This is a structure that is a pole structure (or post structure). Considered by many to be the strongest and most stable. Also, for wooded areas, the quickest and cheapest. The major expense is really the roof. But that gets addressed in PSP.
"Shore" has to do with the style of walls (and, it turns out, the roof). Basically, good ole wood. So you end up with a structure that looks a bit like a log/wood cabin on the inside. And then you are going to put the weight of lots and lots of soil/dirt on it. But soil touching wood causes problems so you use ....
Polyethylene: aka black plastic. There is clear plastic too. But it is amazing how if you are familiar with the bits and bobs of this stuff, how it can be a powerful tool.
The first book goes into a lot of detail about why a conventional house needs a foundation - and all of the issues that crop up and all the things one does to mitigate all of those issues.
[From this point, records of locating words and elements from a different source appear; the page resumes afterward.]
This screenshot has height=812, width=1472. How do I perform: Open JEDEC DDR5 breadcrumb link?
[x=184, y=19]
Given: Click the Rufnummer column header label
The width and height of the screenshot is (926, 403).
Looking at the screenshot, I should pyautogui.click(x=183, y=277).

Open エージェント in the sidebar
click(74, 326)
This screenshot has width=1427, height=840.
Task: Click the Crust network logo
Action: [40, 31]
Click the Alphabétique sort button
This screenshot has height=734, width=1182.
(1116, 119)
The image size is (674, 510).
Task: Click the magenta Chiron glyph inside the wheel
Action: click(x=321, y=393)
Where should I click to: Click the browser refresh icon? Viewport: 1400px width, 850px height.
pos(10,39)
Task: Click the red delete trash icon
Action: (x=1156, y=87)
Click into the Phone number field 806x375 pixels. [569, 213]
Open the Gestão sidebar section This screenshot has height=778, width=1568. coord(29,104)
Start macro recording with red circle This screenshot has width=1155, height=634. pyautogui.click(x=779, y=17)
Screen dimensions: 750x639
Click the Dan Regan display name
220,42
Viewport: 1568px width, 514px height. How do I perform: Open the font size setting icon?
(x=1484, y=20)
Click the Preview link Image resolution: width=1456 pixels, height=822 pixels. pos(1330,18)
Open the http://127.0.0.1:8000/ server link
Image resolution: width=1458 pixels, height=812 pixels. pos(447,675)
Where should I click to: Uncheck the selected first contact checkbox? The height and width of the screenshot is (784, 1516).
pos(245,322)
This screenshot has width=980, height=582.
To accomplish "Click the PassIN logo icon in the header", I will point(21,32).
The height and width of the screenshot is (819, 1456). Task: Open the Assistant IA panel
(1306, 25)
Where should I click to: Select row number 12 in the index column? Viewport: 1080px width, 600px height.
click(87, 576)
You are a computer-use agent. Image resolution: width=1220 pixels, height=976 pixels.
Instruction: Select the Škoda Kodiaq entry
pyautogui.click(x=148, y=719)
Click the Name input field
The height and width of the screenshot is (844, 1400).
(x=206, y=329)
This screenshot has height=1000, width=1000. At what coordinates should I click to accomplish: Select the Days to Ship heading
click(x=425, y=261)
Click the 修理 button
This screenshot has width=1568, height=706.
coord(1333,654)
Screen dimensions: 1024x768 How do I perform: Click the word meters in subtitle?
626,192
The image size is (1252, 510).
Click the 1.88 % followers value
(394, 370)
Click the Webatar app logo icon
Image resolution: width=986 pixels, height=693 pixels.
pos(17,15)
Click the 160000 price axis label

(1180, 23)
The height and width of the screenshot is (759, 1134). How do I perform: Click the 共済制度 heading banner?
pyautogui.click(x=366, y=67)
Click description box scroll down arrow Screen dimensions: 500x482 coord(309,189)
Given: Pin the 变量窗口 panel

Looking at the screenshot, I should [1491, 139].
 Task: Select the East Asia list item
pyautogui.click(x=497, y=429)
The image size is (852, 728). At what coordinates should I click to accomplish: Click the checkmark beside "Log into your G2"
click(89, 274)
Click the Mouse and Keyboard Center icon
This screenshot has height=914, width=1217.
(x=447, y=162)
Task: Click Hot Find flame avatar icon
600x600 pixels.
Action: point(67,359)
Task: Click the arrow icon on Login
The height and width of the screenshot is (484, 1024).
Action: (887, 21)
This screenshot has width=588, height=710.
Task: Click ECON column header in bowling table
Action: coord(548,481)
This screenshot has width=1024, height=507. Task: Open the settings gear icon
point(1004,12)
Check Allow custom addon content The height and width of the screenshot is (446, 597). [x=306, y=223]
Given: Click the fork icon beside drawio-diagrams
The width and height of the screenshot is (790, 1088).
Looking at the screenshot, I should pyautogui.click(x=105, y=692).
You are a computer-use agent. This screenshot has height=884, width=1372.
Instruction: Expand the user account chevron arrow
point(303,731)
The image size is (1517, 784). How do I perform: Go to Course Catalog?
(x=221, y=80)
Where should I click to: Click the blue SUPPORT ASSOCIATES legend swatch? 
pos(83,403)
It gets pretty complicated and you need to know what you are doing or you are going to screw everything up. Then it compares PSP and shows how a lot of those problems just don't exist.
I think calling these structures "underground" is a misnomer. Sure, you can use these techniques to do an underground structure ... and it is wise to not create too tall of a structure. But you can create a structure with light coming in from all four directions. The key is to use a bit of brains. With that bit of brains, you can build a house with one third the effort and one quarter of the materials. Plus the house can be made with 80% to 99% of materials right off your land (assuming a forested property).
The key is the roof. A green roof with 18 inches of soil and some polyethylene. The downhill path of the soil must always go to soil - not to any man made barrier. As long as you adhere to this, you can have a freaky cheap and easy green roof.